▽
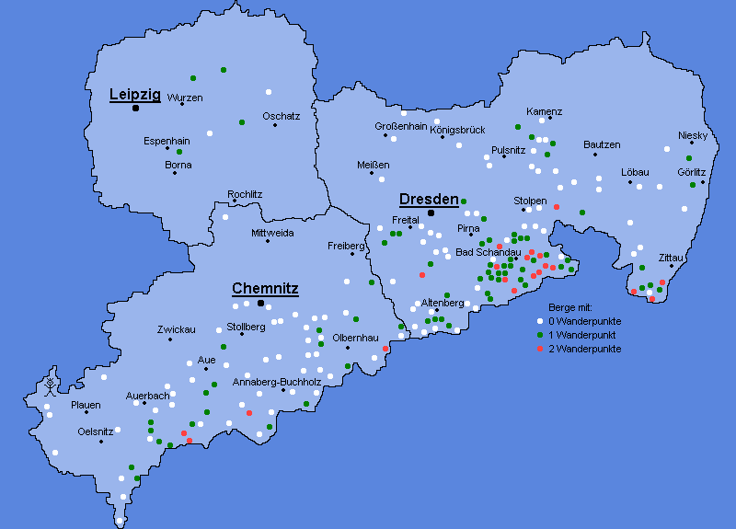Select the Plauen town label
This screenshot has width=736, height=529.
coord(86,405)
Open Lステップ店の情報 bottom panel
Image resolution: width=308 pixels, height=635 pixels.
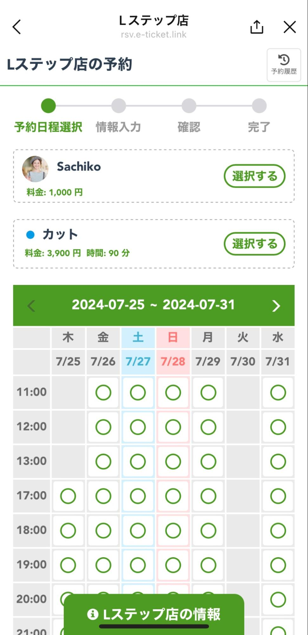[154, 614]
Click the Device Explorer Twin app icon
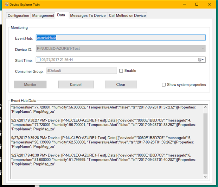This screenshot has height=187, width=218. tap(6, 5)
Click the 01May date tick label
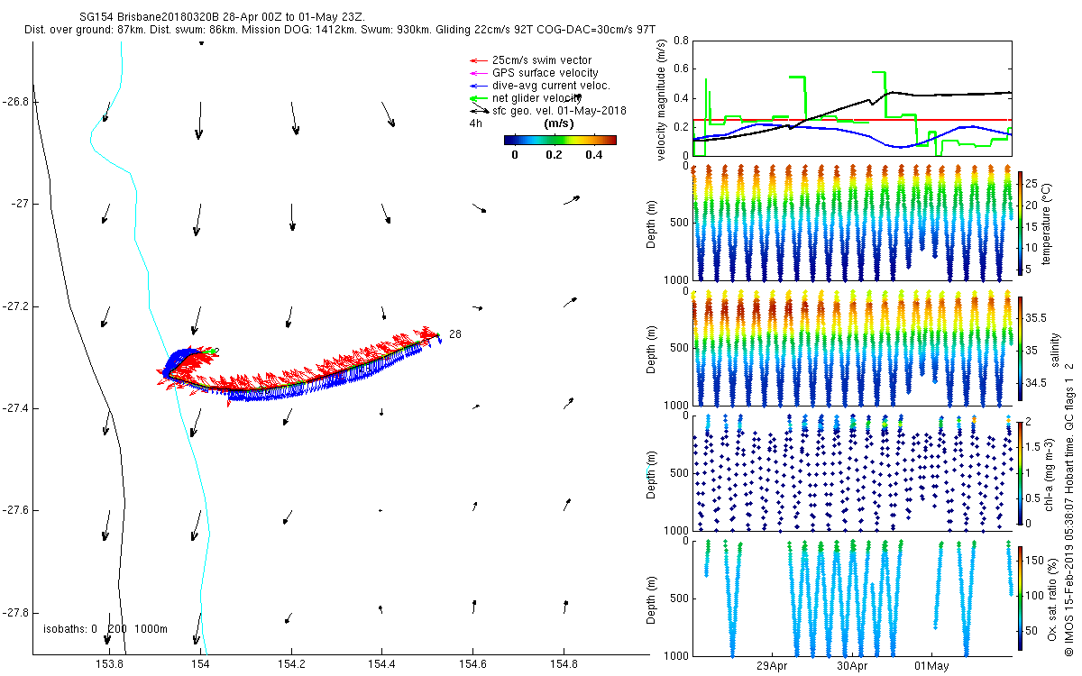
△
**AIM OF THE EXERCISE**: Arrange the lines above as a Markdown table with the columns "No." and "Line", one row per line, numbering the rows in order and skipping any blank lines. Leave the pictures out of the table.

**EXERCISE ANSWER**:
| No. | Line |
|---|---|
| 1 | Select the Plauen town label |
| 2 | This screenshot has width=736, height=529. |
| 3 | coord(86,405) |
| 4 | Open Lステップ店の情報 bottom panel |
| 5 | Image resolution: width=308 pixels, height=635 pixels. |
| 6 | [154, 614] |
| 7 | Click the Device Explorer Twin app icon |
| 8 | This screenshot has height=187, width=218. tap(6, 5) |
| 9 | Click the 01May date tick label |